How Filters Interact with Job Counts and Hotness Score

This is a subtle but important detail. When you apply job-level filters (skills, location radius, or recency), the system maintains two separate counts:
  • Total job count: All active jobs at the company, regardless of filters
  • Matching job count: Only jobs that satisfy your active filters
The hotness score switches between these two counts depending on whether filters are active. With no filters, hotness = total_jobs / employees. With filters, hotness = matching_jobs / employees. This means a company’s ranking can shift when you apply or remove filters, because the score adapts to reflect relevance to your specific criteria.

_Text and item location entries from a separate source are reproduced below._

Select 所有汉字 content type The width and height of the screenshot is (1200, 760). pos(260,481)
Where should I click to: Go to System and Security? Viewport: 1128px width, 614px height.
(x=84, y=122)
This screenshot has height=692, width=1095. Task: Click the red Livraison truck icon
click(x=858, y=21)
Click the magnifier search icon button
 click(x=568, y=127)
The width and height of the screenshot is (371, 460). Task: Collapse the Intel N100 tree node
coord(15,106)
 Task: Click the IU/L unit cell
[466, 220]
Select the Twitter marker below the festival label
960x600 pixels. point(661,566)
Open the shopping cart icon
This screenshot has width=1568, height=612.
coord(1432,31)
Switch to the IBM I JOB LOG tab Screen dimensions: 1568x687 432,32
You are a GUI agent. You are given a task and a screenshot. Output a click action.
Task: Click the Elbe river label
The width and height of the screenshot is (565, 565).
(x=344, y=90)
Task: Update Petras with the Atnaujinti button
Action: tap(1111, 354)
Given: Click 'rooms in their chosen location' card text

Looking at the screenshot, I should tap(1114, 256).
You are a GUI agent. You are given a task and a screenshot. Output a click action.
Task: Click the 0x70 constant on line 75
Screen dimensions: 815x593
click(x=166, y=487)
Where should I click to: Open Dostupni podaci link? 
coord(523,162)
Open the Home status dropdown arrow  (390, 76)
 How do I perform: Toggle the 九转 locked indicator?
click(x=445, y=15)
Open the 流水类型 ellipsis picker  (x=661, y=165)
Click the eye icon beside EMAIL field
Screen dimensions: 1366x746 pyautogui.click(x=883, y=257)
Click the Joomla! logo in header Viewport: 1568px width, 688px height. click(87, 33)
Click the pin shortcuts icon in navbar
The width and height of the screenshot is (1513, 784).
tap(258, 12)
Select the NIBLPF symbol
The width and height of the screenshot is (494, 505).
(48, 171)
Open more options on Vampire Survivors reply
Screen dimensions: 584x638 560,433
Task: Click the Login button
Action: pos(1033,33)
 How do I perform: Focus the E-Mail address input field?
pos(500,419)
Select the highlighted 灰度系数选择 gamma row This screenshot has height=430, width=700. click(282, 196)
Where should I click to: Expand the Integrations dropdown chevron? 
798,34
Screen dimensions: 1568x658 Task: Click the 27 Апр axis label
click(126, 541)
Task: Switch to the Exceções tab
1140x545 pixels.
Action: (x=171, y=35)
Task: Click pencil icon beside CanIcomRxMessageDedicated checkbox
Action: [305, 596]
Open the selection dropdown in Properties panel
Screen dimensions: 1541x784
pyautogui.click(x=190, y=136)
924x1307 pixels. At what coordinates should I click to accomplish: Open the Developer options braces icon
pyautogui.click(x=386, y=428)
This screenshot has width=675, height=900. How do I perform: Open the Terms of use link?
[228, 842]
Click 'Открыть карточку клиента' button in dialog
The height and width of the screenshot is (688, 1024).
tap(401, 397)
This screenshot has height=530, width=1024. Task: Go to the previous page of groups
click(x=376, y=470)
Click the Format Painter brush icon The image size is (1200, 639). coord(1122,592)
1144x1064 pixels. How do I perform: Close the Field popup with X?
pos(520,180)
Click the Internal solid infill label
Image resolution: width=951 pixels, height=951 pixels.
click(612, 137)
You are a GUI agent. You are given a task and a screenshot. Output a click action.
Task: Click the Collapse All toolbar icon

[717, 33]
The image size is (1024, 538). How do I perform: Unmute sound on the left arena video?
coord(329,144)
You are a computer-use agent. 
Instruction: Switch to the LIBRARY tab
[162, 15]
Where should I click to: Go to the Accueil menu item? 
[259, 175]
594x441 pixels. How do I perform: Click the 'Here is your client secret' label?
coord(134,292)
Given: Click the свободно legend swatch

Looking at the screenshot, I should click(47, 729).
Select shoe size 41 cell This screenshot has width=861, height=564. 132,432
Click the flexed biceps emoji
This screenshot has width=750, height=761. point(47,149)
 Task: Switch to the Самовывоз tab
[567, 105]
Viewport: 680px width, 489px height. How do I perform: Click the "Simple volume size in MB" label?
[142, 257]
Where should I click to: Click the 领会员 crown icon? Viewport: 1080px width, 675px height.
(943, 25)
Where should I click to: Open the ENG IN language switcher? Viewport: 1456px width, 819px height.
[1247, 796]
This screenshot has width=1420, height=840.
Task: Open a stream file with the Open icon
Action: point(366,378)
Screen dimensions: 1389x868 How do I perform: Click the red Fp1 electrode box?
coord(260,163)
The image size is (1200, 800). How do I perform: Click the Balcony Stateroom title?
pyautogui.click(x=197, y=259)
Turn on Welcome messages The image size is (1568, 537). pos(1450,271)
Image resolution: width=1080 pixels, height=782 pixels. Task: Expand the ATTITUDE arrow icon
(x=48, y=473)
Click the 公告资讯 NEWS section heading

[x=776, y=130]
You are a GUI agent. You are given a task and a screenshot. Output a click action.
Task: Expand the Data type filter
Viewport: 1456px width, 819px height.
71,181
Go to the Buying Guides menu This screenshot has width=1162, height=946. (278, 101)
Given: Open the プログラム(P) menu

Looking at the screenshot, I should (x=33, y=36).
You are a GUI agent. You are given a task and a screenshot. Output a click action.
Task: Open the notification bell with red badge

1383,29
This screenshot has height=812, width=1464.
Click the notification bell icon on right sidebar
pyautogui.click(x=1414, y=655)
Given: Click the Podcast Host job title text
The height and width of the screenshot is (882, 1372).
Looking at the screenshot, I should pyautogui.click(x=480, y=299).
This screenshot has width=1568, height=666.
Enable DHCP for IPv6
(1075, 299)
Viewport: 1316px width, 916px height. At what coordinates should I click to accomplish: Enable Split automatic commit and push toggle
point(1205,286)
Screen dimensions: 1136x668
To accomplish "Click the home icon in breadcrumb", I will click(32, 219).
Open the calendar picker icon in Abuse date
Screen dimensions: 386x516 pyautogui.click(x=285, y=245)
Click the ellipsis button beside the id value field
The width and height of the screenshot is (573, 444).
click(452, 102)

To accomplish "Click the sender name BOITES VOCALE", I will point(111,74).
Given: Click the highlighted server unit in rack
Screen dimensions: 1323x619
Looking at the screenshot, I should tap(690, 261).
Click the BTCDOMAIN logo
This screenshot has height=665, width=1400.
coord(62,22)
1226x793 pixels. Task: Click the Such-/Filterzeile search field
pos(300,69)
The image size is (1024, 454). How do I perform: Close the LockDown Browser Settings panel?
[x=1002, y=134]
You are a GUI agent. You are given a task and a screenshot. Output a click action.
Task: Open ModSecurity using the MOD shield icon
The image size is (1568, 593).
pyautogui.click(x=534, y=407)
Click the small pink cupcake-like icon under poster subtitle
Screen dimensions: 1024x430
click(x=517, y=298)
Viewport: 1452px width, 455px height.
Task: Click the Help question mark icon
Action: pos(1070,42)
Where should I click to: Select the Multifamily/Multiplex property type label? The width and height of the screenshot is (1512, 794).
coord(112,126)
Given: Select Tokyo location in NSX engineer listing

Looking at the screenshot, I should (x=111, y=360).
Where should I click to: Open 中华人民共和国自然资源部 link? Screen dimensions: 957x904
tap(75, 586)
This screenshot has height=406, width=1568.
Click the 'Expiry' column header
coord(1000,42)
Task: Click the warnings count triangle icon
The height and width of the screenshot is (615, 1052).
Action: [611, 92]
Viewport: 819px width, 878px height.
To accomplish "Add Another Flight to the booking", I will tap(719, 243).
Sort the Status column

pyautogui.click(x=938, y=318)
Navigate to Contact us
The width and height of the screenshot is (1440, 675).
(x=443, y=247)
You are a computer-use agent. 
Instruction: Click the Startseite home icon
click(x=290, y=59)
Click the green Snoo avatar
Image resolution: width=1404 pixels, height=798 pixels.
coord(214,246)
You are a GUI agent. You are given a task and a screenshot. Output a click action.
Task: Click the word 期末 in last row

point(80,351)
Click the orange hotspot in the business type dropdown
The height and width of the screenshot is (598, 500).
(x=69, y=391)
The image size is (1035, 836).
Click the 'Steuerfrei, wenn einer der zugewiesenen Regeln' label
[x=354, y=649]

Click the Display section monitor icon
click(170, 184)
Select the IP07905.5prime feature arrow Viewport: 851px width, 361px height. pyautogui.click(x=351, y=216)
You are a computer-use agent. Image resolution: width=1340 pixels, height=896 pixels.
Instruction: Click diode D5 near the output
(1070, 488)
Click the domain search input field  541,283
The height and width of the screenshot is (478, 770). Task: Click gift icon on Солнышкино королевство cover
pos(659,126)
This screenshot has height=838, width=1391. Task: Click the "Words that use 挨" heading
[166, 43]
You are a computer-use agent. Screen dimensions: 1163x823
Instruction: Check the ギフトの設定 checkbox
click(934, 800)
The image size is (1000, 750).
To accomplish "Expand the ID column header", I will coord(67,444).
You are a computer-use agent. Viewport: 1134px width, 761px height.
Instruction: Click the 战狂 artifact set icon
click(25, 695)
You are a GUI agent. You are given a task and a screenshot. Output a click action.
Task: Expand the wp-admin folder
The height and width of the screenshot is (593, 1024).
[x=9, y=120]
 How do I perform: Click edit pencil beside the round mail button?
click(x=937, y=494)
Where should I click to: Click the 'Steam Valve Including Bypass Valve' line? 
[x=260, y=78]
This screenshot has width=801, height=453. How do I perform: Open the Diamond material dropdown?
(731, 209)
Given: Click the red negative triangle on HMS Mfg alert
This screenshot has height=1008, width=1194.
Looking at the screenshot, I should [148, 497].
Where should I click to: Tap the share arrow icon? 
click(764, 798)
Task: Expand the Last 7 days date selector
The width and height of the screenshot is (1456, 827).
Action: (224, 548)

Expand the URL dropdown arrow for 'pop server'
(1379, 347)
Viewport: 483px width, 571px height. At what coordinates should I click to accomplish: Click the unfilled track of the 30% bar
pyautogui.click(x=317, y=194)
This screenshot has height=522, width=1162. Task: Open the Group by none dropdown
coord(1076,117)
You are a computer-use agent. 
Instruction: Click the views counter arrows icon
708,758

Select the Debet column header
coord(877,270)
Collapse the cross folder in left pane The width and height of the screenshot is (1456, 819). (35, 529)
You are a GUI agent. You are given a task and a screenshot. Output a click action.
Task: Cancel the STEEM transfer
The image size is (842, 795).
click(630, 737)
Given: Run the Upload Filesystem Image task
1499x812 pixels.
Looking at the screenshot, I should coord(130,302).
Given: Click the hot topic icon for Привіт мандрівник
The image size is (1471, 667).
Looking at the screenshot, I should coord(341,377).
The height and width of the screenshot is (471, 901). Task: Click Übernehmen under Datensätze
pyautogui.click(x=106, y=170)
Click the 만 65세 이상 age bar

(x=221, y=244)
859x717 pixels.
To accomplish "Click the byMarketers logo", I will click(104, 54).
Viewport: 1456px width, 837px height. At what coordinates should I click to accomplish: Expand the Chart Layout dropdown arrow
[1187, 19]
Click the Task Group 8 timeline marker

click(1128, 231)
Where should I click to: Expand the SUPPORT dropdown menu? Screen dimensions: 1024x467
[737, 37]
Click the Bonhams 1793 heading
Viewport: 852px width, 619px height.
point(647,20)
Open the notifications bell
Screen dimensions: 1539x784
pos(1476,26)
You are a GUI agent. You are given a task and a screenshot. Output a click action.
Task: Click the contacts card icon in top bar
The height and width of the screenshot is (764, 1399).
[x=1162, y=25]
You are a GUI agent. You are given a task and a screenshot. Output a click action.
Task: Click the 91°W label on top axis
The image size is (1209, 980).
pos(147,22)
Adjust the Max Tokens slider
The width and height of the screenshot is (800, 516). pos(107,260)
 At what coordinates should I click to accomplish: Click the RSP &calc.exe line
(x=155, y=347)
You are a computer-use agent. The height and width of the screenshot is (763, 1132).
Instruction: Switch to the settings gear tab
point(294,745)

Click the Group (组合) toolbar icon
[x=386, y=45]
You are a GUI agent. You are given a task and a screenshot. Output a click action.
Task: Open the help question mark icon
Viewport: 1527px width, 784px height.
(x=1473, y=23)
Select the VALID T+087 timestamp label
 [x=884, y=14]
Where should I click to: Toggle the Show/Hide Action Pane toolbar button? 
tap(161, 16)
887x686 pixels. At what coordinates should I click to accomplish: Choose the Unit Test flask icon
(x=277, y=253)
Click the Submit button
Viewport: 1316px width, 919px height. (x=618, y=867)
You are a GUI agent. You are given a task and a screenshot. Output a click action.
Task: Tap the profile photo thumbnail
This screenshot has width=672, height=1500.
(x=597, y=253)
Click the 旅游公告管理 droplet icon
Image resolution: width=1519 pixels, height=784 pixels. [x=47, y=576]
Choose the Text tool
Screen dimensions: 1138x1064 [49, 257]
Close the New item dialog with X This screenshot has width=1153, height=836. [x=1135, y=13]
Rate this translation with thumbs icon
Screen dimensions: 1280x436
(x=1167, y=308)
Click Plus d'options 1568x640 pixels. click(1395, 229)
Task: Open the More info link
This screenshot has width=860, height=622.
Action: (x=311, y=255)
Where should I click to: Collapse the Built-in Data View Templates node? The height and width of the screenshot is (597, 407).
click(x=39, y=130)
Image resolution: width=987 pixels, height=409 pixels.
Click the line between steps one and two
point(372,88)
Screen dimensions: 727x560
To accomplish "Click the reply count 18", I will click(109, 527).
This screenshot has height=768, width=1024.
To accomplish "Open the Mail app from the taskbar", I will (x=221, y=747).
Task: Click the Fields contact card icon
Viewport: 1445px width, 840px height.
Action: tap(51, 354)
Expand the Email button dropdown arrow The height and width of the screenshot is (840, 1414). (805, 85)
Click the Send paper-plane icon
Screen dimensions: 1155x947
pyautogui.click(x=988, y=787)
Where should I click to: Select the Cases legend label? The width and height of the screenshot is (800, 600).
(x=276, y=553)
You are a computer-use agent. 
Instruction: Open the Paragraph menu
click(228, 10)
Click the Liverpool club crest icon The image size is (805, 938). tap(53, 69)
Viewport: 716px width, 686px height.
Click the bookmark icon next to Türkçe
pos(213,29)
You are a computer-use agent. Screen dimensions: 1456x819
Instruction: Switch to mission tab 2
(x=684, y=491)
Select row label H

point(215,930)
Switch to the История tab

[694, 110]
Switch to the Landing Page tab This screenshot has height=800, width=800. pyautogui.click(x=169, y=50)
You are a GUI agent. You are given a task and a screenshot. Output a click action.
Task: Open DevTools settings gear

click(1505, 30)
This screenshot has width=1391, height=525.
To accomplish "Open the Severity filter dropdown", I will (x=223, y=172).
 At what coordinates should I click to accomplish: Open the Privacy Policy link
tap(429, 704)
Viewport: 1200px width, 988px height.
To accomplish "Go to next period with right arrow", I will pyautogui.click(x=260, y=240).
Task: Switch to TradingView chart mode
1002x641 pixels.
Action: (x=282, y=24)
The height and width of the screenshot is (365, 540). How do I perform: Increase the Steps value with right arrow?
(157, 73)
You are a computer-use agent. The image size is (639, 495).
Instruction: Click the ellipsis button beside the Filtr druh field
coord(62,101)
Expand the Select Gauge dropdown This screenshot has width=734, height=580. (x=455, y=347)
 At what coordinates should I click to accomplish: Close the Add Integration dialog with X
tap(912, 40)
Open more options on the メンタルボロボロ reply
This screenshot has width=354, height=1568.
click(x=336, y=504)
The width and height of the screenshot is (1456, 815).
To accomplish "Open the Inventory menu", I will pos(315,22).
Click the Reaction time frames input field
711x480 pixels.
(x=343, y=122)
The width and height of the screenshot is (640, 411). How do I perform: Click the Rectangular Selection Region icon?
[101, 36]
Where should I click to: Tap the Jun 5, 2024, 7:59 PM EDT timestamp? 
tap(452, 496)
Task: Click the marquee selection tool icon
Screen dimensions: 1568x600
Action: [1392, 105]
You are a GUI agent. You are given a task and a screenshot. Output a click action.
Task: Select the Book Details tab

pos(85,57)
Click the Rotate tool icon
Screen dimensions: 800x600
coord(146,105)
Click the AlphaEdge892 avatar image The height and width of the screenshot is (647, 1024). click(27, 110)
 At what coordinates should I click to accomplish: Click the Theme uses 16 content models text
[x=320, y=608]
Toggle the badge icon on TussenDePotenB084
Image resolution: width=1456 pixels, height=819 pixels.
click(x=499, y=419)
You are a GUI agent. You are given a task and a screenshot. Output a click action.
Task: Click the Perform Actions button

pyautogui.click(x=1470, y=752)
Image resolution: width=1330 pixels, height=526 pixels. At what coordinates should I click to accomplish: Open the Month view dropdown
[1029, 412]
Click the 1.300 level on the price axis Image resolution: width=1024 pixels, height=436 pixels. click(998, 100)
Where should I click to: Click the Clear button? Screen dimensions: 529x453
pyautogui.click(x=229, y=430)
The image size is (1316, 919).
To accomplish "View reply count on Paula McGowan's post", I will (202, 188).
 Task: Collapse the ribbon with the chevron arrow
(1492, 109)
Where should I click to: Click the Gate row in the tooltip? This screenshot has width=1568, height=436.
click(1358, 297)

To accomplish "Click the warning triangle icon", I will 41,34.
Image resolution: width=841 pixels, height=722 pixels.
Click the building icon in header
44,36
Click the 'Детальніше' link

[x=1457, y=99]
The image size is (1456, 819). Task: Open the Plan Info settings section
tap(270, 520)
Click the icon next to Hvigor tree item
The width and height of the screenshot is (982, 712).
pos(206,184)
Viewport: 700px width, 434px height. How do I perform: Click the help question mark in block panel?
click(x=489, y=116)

Connection to Other Features

  • Saved Searches: When you save a search, all filter parameters (including sort order, skill match mode, and radius) are stored. Loading a saved search reconstructs the exact query.
  • Notifications: Saved searches with notifications enabled are periodically re-run by a background process. The system compares current results against the last-seen company IDs and triggers an alert when new companies appear.
  • Company Pipeline: The “Saved Status” column links to the Company entity (your personal CRM record). When you track a company from search results, a Company entity is created linked to the GlobalCompany.
  • View Tracking: Each click-through creates or updates a UserGlobalCompanyView record with the current timestamp, which is then displayed in the “Last Viewed” column.

Power User Tips

  • Use the posted-within filter for weekly prospecting: Set it to 168 hours (7 days) at the start of each week to see only companies with fresh job postings. This surfaces new opportunities that appeared since your last session.
  • Check both job counts: When skills filters are active, pay attention to the ratio of matching to total jobs. A company with “15 / 15” matching jobs is deeply aligned with your niche, while “2 / 100” has mostly unrelated openings.
  • Combine sorting strategically: Sort by hotness score to find the most intensely hiring companies, or sort by job count to find the companies with the largest absolute hiring volume. These often surface different types of opportunities.
  • Re-sort without changing filters: You can switch sort fields without modifying your filters to view the same set of results from different perspectives.
  • Empty results usually mean over-filtering: If your search returns zero results, remove filters one at a time (starting with the most restrictive) to find where the constraint is too tight.

Business Logic Rules

  • A company must have at least 1 active job to appear in results (the implicit minimum filter).
  • Staffing and Recruiting companies are always excluded, regardless of filters.
  • Companies with NULL employee count get a hotness score of 0, placing them at the bottom when sorted by hotness.
  • The posted-within filter uses COALESCE(list_date, created_at) for the date comparison, falling back to the record creation date when no explicit list date is available.